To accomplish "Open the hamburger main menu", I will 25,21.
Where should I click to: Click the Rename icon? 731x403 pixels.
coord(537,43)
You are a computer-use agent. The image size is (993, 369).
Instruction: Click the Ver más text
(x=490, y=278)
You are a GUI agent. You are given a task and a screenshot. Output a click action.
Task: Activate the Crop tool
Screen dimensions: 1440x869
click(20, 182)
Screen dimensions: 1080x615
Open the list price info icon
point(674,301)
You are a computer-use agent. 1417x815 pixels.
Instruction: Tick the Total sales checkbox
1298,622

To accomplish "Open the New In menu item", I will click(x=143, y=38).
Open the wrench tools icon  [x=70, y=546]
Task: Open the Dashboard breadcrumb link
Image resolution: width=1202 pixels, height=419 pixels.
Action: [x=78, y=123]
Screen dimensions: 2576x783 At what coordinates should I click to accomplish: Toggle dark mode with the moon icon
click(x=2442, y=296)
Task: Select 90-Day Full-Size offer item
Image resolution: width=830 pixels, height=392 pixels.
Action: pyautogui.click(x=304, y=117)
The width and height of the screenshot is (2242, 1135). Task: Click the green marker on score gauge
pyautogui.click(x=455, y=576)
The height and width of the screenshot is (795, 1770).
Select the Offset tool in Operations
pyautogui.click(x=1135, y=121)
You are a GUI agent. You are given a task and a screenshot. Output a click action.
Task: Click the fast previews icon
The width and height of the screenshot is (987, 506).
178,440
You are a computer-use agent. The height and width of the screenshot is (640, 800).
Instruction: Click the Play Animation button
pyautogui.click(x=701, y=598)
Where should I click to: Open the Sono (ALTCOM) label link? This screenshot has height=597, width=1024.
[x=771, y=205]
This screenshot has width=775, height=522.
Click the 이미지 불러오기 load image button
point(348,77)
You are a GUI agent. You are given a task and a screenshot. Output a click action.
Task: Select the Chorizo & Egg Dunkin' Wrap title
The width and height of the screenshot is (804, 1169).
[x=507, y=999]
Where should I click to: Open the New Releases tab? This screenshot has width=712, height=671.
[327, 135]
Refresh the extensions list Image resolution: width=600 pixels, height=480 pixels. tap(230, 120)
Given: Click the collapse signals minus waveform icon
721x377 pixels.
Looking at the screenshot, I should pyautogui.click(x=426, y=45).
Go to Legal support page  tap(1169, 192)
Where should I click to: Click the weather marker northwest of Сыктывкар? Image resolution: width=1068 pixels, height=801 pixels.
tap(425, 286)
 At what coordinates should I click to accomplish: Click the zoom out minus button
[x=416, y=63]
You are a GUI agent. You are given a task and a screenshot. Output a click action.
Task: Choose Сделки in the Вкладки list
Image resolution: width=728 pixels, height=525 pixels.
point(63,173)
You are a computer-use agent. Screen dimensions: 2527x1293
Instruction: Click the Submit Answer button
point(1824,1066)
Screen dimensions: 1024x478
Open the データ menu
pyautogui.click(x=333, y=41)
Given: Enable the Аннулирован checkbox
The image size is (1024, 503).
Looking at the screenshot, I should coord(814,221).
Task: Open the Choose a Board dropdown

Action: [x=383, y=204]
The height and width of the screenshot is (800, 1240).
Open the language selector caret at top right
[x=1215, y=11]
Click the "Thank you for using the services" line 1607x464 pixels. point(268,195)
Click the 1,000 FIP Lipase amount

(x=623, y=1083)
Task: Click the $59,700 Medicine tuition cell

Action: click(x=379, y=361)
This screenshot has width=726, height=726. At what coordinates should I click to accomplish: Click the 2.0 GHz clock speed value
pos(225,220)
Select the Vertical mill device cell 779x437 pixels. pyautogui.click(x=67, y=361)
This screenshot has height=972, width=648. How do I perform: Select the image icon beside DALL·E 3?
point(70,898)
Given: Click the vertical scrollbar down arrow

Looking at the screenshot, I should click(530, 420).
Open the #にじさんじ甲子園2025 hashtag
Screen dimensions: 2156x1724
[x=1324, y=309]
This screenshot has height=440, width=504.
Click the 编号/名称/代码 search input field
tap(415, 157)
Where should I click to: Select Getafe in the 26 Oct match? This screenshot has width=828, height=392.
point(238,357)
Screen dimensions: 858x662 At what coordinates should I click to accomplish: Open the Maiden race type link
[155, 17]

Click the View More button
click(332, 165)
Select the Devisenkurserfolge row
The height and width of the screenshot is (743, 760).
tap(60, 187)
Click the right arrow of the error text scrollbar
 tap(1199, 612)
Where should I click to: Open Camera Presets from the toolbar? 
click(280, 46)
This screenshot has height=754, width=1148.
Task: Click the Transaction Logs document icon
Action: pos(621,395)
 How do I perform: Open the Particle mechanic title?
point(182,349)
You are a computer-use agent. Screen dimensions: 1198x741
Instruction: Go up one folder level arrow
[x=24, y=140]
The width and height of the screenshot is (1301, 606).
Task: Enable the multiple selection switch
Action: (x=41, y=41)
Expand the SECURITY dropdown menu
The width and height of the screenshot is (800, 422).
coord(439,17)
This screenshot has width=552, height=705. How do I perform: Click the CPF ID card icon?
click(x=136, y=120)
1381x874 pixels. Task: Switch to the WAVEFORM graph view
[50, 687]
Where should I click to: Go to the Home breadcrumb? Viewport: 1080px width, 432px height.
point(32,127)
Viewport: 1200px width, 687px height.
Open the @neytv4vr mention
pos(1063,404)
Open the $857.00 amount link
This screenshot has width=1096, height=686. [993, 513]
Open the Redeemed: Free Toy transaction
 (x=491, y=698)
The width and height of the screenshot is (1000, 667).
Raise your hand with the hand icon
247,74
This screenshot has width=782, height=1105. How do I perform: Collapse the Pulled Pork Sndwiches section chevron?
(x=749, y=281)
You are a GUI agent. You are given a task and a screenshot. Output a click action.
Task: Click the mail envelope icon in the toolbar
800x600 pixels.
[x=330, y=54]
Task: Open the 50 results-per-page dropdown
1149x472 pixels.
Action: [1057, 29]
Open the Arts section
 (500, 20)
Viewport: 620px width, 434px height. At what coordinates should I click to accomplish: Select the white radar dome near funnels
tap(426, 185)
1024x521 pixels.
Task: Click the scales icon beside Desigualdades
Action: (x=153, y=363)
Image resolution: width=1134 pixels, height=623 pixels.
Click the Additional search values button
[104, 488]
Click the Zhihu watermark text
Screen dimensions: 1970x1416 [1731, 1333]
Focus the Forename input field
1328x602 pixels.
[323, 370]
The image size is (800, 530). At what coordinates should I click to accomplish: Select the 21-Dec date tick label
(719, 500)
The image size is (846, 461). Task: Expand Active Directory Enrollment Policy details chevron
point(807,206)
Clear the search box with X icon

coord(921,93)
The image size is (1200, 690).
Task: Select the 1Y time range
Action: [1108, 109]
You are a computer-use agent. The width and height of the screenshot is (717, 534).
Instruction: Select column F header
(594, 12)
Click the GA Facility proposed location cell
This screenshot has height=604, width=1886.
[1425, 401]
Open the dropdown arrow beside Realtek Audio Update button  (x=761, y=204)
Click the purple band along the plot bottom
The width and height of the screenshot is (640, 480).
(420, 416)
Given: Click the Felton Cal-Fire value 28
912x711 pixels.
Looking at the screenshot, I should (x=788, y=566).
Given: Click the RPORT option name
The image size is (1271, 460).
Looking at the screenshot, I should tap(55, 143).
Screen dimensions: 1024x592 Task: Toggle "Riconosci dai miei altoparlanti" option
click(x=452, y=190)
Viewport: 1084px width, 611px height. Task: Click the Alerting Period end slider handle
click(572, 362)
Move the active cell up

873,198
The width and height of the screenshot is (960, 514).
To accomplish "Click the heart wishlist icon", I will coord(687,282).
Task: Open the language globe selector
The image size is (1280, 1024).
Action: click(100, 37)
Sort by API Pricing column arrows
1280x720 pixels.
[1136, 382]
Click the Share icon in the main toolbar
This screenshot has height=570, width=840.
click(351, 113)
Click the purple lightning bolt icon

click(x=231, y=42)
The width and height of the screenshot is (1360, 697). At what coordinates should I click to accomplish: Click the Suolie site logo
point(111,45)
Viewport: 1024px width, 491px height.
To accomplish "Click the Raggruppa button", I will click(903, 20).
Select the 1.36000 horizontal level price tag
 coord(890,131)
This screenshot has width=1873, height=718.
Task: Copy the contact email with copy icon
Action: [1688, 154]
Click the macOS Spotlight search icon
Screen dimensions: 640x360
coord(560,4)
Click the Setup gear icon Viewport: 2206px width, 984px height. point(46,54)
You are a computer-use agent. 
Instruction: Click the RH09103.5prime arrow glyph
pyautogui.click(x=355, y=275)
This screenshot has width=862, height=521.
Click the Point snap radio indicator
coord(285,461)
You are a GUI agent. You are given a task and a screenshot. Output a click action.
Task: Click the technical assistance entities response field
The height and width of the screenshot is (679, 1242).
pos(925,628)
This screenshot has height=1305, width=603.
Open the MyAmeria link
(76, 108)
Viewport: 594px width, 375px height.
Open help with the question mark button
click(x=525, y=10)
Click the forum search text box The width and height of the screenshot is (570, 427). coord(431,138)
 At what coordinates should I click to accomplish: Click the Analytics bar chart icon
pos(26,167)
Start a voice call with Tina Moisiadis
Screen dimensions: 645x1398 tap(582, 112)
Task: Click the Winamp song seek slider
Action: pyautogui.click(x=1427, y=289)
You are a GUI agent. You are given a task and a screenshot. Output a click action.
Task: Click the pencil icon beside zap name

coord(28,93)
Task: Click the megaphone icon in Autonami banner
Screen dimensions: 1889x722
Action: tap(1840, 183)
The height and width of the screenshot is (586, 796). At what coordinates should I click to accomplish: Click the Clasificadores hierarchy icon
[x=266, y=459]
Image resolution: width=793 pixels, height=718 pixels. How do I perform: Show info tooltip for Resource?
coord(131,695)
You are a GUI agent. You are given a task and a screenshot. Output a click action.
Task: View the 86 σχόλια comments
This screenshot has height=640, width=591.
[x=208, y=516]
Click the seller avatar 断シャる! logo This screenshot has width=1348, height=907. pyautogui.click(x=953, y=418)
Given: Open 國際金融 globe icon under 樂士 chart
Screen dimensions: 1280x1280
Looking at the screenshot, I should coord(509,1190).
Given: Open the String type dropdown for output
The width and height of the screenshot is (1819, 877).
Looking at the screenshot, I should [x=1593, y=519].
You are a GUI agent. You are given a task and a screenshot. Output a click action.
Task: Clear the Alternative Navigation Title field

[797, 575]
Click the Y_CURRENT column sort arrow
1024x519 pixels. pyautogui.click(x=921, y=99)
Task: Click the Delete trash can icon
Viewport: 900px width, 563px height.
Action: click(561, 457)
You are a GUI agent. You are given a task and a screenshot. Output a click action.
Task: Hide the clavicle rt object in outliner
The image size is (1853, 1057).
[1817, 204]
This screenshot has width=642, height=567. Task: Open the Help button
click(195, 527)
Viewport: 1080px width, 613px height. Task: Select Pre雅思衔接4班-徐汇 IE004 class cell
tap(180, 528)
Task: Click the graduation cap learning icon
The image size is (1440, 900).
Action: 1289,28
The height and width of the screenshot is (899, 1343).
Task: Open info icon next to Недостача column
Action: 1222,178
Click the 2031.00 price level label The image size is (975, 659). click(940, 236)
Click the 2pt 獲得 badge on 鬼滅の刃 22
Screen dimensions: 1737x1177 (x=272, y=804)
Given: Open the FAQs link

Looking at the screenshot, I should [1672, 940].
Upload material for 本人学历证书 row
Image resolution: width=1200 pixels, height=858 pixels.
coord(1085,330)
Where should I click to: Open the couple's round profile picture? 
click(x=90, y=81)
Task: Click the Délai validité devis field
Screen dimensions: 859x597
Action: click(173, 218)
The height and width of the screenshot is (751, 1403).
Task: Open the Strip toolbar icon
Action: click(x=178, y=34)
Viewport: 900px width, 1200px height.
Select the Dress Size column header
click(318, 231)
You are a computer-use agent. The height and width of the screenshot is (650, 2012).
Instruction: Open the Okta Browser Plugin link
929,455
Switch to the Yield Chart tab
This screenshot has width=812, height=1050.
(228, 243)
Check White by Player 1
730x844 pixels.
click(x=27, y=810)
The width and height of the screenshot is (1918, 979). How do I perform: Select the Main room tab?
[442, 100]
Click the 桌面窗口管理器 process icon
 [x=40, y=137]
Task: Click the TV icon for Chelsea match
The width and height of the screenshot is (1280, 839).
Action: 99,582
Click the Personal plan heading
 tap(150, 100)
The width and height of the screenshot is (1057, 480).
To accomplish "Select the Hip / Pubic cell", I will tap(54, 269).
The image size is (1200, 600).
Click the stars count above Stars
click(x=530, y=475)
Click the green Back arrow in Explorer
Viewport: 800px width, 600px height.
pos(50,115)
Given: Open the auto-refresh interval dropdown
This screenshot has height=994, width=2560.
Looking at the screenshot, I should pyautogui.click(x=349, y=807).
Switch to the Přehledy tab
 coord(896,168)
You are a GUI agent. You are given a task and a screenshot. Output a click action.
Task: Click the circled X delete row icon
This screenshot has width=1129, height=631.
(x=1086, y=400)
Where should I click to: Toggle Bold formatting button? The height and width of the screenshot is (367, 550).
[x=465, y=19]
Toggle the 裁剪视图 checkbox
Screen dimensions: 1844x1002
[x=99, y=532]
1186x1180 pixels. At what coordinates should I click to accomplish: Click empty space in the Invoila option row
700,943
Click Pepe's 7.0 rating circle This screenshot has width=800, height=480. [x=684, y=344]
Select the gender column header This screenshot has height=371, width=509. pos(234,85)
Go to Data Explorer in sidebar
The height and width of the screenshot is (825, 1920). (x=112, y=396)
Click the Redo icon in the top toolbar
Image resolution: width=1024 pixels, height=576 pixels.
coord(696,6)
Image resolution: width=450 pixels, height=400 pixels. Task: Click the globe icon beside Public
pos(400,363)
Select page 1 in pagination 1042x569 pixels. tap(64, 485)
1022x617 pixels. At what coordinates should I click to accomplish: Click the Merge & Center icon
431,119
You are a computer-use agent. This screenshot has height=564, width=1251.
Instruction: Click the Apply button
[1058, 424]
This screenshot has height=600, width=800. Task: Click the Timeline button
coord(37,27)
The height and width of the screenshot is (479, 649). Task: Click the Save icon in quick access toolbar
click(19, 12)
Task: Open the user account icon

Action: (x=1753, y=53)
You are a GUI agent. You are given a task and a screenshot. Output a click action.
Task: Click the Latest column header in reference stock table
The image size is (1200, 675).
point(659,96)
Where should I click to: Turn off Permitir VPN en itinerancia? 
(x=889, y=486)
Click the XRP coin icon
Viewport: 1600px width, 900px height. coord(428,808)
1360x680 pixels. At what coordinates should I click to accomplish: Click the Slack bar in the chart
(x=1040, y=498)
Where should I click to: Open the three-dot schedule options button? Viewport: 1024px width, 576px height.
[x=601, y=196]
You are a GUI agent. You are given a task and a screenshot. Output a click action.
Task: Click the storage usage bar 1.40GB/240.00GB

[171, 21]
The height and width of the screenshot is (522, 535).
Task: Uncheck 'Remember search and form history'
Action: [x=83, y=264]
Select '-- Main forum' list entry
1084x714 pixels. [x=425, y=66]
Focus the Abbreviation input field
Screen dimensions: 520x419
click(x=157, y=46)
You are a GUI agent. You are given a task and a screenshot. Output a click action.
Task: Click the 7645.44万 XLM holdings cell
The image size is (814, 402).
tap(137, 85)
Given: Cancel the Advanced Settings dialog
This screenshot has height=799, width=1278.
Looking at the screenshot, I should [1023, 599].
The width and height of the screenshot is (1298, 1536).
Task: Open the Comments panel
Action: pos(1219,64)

===============

● Your task
Your answer should consist of the lines from the line with "Task: View the 86 σχόλια comments" to the line with "Given: Open 國際金融 globe icon under 樂士 chart" above, repeated exactly, both ends included.

● The answer
Task: View the 86 σχόλια comments
This screenshot has height=640, width=591.
[x=208, y=516]
Click the seller avatar 断シャる! logo This screenshot has width=1348, height=907. pyautogui.click(x=953, y=418)
Given: Open 國際金融 globe icon under 樂士 chart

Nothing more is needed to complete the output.